A missão dos economistas da transição, em diálogo com o Legislativo, é fazer a conta fechar. E não há incompatibilidade entre honrar passivos sociais e oferecer transparência, eficiência e previsibilidade nos gastos públicos. Lula é, com razão, inimigo do teto de gastos, não do equilíbrio fiscal. Tanto que não para de lembrar os superávits que entregou, sobretudo no primeiro mandato.
Não por acaso, o vice-presidente eleito disse alto e bom som anteontem que “o governo não será gastador”, mas é preciso garantir a rede de proteção social. Geraldo Alckmin se contrapôs, sutilmente, a uma gestão que conseguiu a proeza de ser gastadora sem produzir bem-estar. Jair Bolsonaro fez escolhas oportunistas e caras para comprar a reeleição. Em um ano, 2020, gastou uma década de Bolsa Família para reduzir a pobreza durante um punhado de meses. Subtraiu arrecadação de ICMS dos estados para subsidiar a gasolina da classe média. Violou boas práticas nas áreas fiscal, social e climática. Conquistou a tríplice coroa da irresponsabilidade.
Há gente interessada em apresentar ao país um novo regime fiscal, que leve ao equilíbrio das contas e não comprometa programas sociais. Por isso, a primeira versão da PEC da Transição, que deixa R$ 198 bilhões fora do teto, não agradou.

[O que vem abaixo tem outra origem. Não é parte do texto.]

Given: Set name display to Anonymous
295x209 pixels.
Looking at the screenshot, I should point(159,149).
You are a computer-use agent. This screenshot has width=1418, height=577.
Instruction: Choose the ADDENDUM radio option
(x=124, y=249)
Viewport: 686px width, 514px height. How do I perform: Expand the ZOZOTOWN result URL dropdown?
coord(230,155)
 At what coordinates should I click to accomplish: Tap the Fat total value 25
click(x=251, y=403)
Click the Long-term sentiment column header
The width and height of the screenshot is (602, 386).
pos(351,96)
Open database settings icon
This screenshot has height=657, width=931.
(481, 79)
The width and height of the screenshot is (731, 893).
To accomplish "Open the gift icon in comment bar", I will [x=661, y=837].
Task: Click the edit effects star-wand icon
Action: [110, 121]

—Importa menos a reação exagerada dos mercados. O ponto é que foi mal feito o processo. Ficou tudo na articulação política, esqueceram as contribuições técnicas. A oportunidade de substituir o teto moribundo por uma nova âncora fiscal é agora —diz a economista Monica De Bolle, professora na Universidade Johns Hopkins (EUA).

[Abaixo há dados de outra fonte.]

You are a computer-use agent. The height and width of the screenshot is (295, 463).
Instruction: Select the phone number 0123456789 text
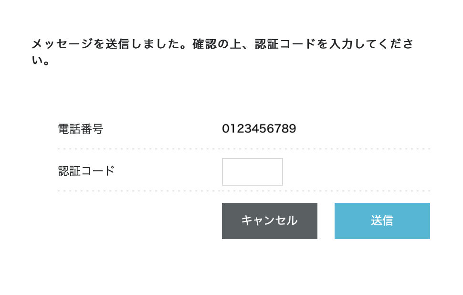tap(259, 129)
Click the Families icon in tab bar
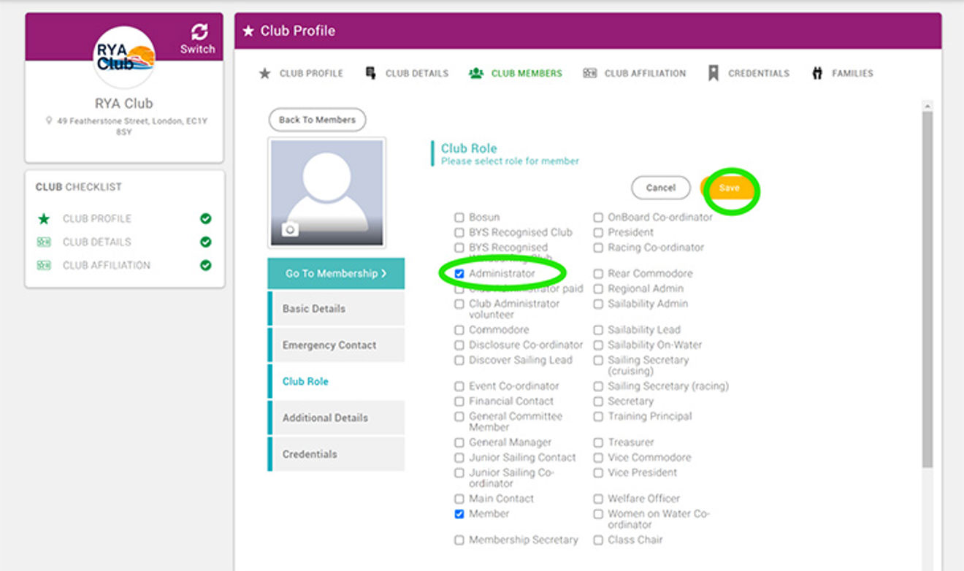964x571 pixels. point(817,74)
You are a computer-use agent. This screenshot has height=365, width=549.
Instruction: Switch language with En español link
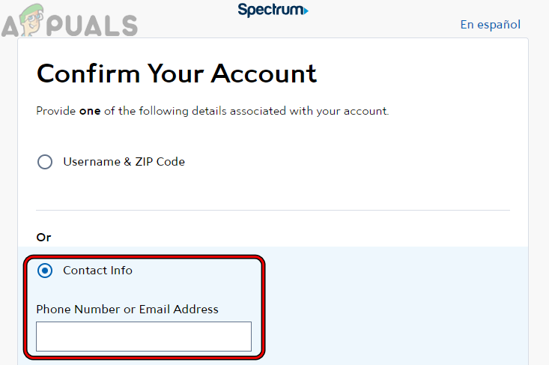tap(490, 25)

O teto de gastos é ruim, porque políticas de saúde, educação e assistência num território com os níveis de desigualdade do Brasil não podem ser balizadas por índice de inflação. José Serra, senador e ex-ministro, Felipe Salto, secretário de Fazenda de São Paulo, e até a Secretaria do Tesouro lançaram propostas que convergem para uma trajetória decrescente da dívida pública.
Mas, como diversidade é ativo escasso no debate econômico, trago a proposta de emenda à Constituição elaborada por um grupo de mulheres especialistas em finanças públicas. Elas No Orçamento foi um movimento gestado um mês e meio atrás, às vésperas do segundo turno, para provar que há quadros femininos de excelência para liderar equipes econômicas em todos os níveis de governo. A lista já passa de 300 nomes — e contando.

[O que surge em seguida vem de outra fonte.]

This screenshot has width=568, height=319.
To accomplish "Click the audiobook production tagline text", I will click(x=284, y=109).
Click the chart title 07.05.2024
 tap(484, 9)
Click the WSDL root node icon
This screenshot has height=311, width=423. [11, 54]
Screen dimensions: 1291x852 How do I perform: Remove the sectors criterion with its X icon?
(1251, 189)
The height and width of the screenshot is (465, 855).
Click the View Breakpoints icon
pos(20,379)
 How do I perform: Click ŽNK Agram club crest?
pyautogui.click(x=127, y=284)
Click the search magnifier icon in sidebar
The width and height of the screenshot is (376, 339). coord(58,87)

Nesta semana, algumas delas — Clara Marinho e Roseli Faria, ambas analistas de planejamento e orçamento do Executivo, Julia Rodrigues, consultora de orçamento na Câmara, Monica De Bolle, Rita Santos, consultora de orçamento no Senado, e Virginia De Angelis, auditora de controle externo no TCU — propuseram uma PEC para instituir o Regime Fiscal Sustentável, em linha com princípios de governança orçamentária recomendados por OCDE, FMI e Banco Mundial.
— Nenhuma dessas organizações preconiza teto de gastos anualizado, mas um quadro de convergência de despesas e receitas a médio prazo. O teto brasileiro não promove gestão pública responsável, consistente e sustentável — explica Rita Santos.
A proposta combina meta de endividamento público de médio prazo; estratégia de desenvolvimento de longo prazo, com diretrizes, prioridades e metas econômicas e sociais; quadro de entregas prioritárias; quadro de despesas compatível com a trajetória da dívida; revisão de gastos para abrir espaço fiscal para programas prioritários. Ser fiscalmente responsável e priorizar os mais pobres implica confrontar subsídios, desonerações e o sistema tributário essencialmente injusto. Sem falar que política de transferência de renda bem calibrada leva a aumento de consumo, e bons investimentos em saúde e educação estimulam emprego e renda, sobretudo para mulheres. Relacionam-se, portanto, a crescimento econômico, melhora no mercado de trabalho, aumento de arrecadação.
Lula e Alckmin, falem (também) com Elas.